TRECHO:
---

(Meet John Doe)
Filmes em Geral #106
Dirigido por Frank Capra.
Elenco: Gary Cooper, Barbara Stanwyck, Walter Brennan, Edward Arnold, Spring Byington, Gene Lockhart, Sterling Holloway, James Gleason, Rod La Rocque e Regis Toomey.
Roteiro: Robert Riskin, baseado em história de Richard Connell e Robert Presnell Sr.
Produção: Frank Capra e Robert Riskin (não creditados).
[Antes de qualquer coisa, gostaria de pedir que só leia esta crítica se já tiver assistido ao filme. Para fazer uma análise mais detalhada é necessário citar cenas importantes da trama].
Reconhecido pela capacidade de conduzir filmes com mensagens otimistas que ilustravam como poucos o sonho norte-americano daquela época, Frank Capra era um diretor popular, é verdade, mas que tinha também o reconhecimento da crítica justamente pela maneira como utilizava estas características marcantes para realizar bons filmes. Infelizmente, isto não é o que acontece em “Adorável Vagabundo”, longa sofrível estrelado por Gary Cooper e Barbara Stanwyck que, além de narrar uma história extremamente previsível, ainda peca pela abordagem exageradamente melodramática do diretor.
O roteiro escrito por Robert Riskin com base em história de Richard Connell e Robert Presnell Sr. até parte de uma premissa interessante: após ser demitida pelo novo editor do jornal onde trabalhava, Ann Mitchell (Barbara Stanwyck) publica sua última matéria contando a história de John Doe, um homem amargurado que iria suicidar-se na noite do natal como um protesto contra o que ele achava que estava errado na sociedade. A coluna chama a atenção do público e de toda a mídia, mas o problema é que Ann tinha inventado toda a história e, diante da enorme repercussão da matéria, ela é chamada de volta ao jornal. Após decidirem levar a farsa adiante, eles passam a procurar por alguém que personifique este personagem inventado e escolhem John Willoughby (Gary Cooper), que assume a nova personalidade e passa a rodar o país levando adiante a ideologia criada para o personagem.

---

Registros contidos em um conjunto de dados:
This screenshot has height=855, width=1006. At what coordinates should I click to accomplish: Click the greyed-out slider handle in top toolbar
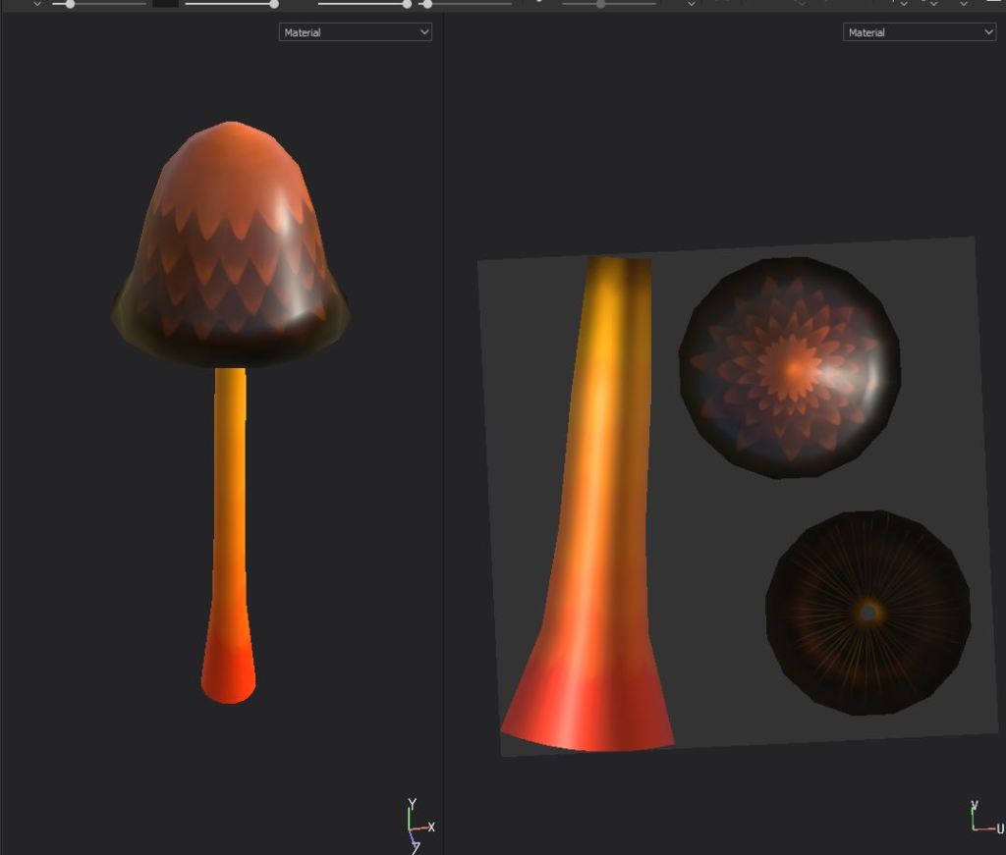pyautogui.click(x=600, y=4)
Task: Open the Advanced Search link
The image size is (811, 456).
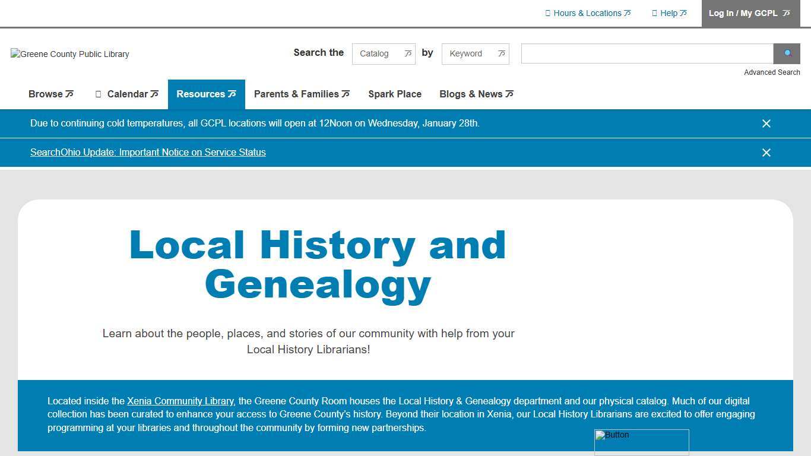Action: coord(772,72)
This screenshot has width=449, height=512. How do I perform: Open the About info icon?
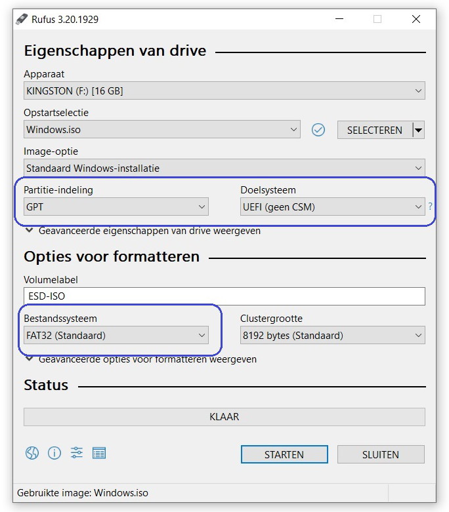(x=54, y=453)
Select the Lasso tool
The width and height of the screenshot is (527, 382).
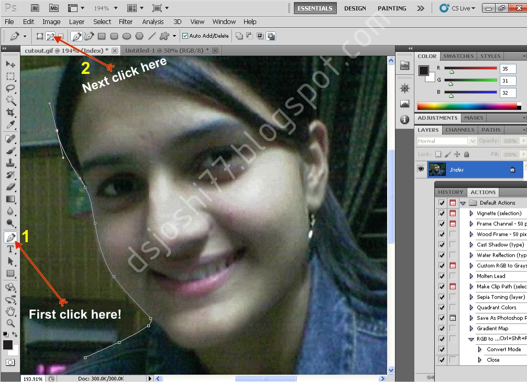click(10, 88)
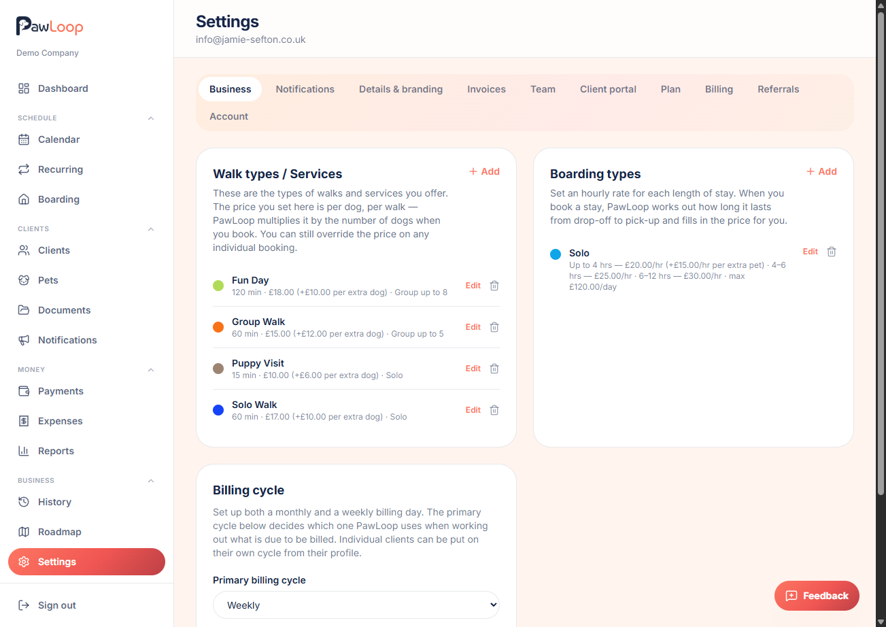Screen dimensions: 886x627
Task: Click trash icon for Puppy Visit
Action: 494,369
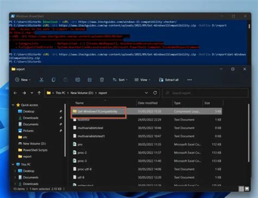The width and height of the screenshot is (258, 198).
Task: Expand the address bar history dropdown
Action: pos(147,93)
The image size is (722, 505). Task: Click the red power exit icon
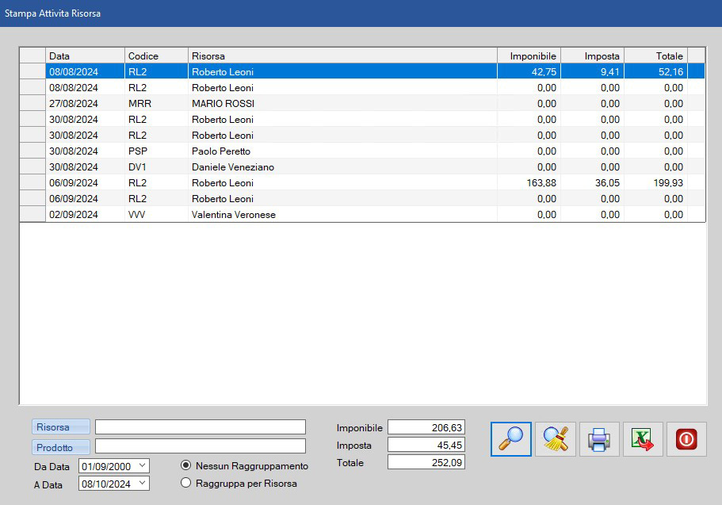pos(686,439)
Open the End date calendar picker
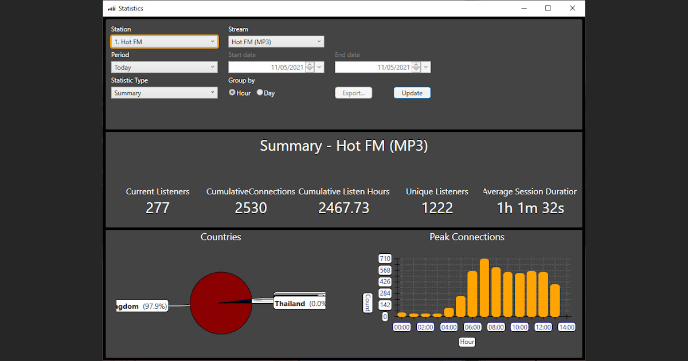The height and width of the screenshot is (361, 688). 425,67
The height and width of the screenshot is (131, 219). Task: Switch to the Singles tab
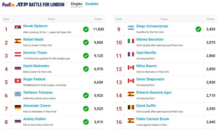tap(76, 4)
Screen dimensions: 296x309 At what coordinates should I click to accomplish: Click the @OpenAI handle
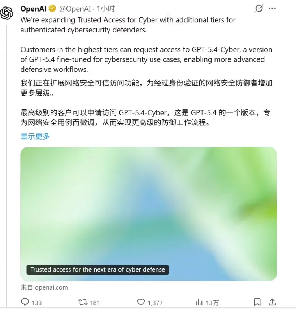75,9
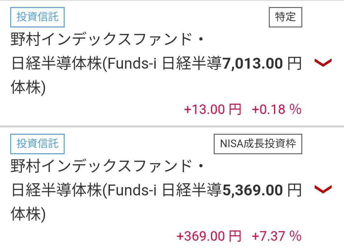Click the NISA成長投資枠 badge
Image resolution: width=344 pixels, height=250 pixels.
coord(258,143)
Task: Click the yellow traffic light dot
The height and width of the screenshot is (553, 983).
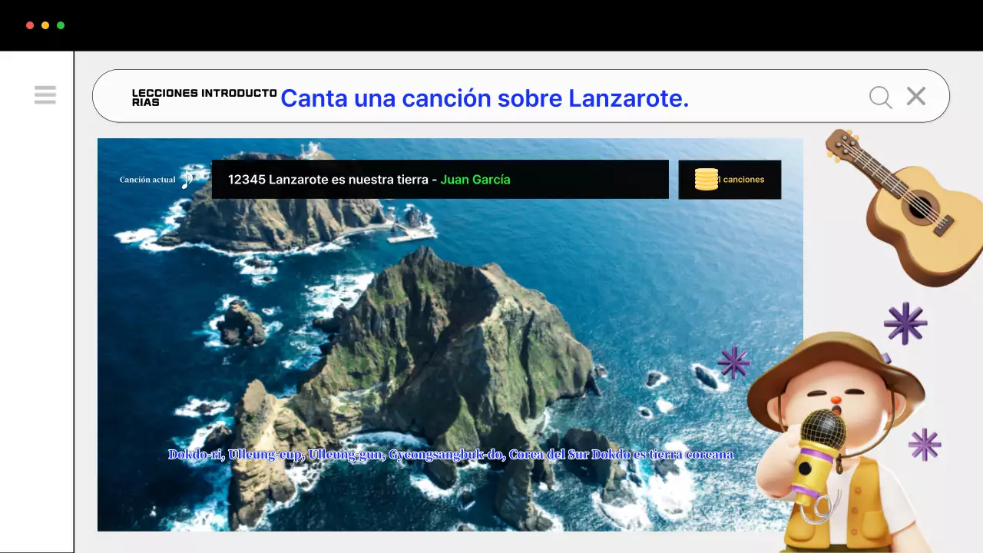Action: click(45, 25)
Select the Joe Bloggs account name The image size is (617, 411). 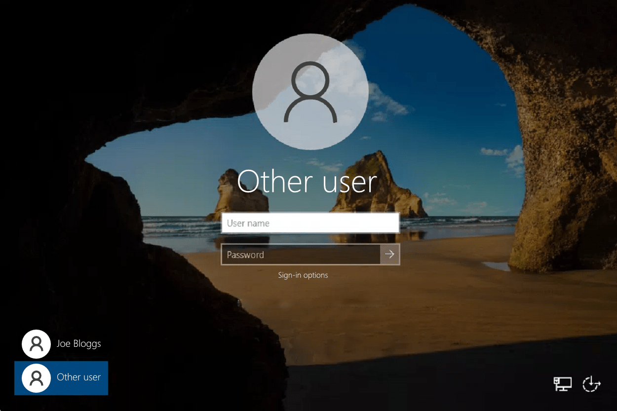[x=78, y=343]
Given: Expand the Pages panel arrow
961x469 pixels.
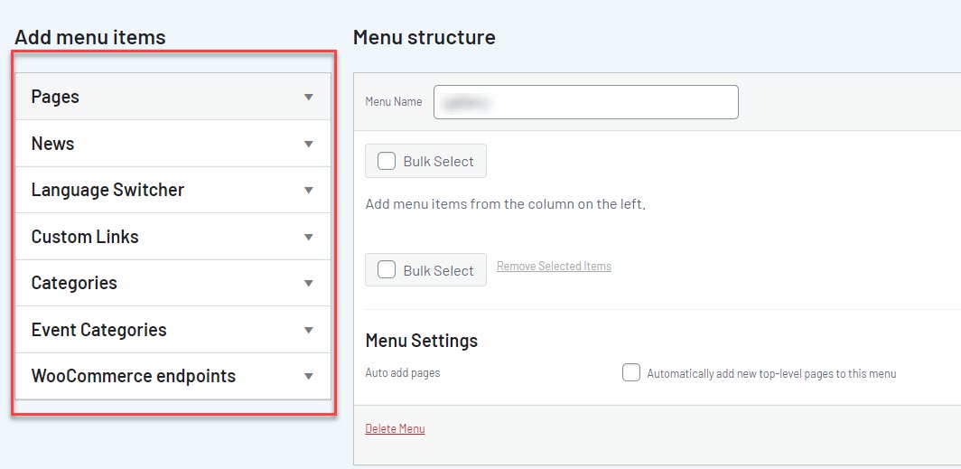Looking at the screenshot, I should click(309, 98).
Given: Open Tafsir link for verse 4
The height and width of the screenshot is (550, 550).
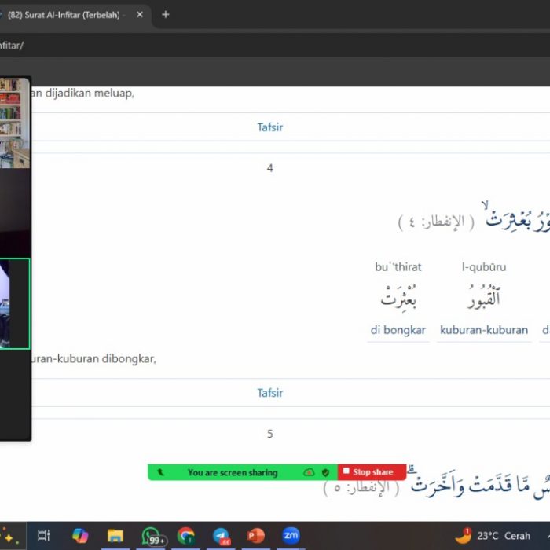Looking at the screenshot, I should point(270,127).
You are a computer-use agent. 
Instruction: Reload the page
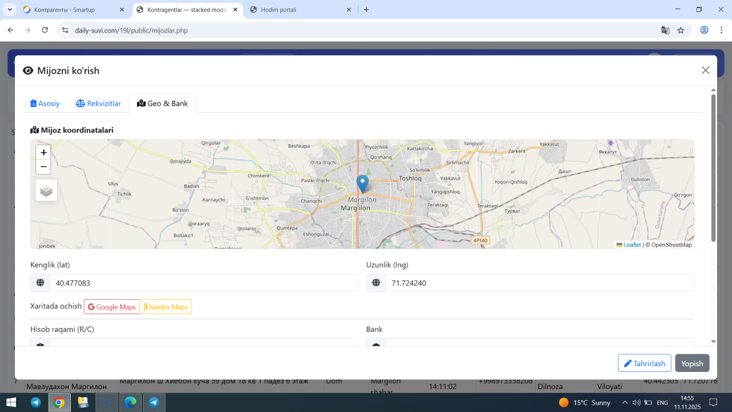45,30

---

ENUNCIADO:
Dê continuidade à crítica do filme “Adorável Vagabundo” a partir da última frase do trecho acima.

RESPOSTA:
Nos primeiros planos de “Adorável Vagabundo”, Capra faz questão de mostrar centenas de pessoas felizes trabalhando ou servindo ao exército, passando a ideia que será à base da narrativa: a força do cidadão comum. Em seguida, a simples troca de uma placa com dizeres sobre a imprensa livre já anuncia a mudança no comando de um jornal que culminará na demissão de todos os 40 funcionários e levará Ann a escrever a matéria que revolucionará o país. E então os diversos problemas do longa vem à tona, a começar por piadas nada inspiradas como no embaraçoso monólogo de Bert (Regis Toomey) na prefeitura e na chegada de John ao jornal, quando um dos presentes diz que não se suicidaria no natal por ser supersticioso.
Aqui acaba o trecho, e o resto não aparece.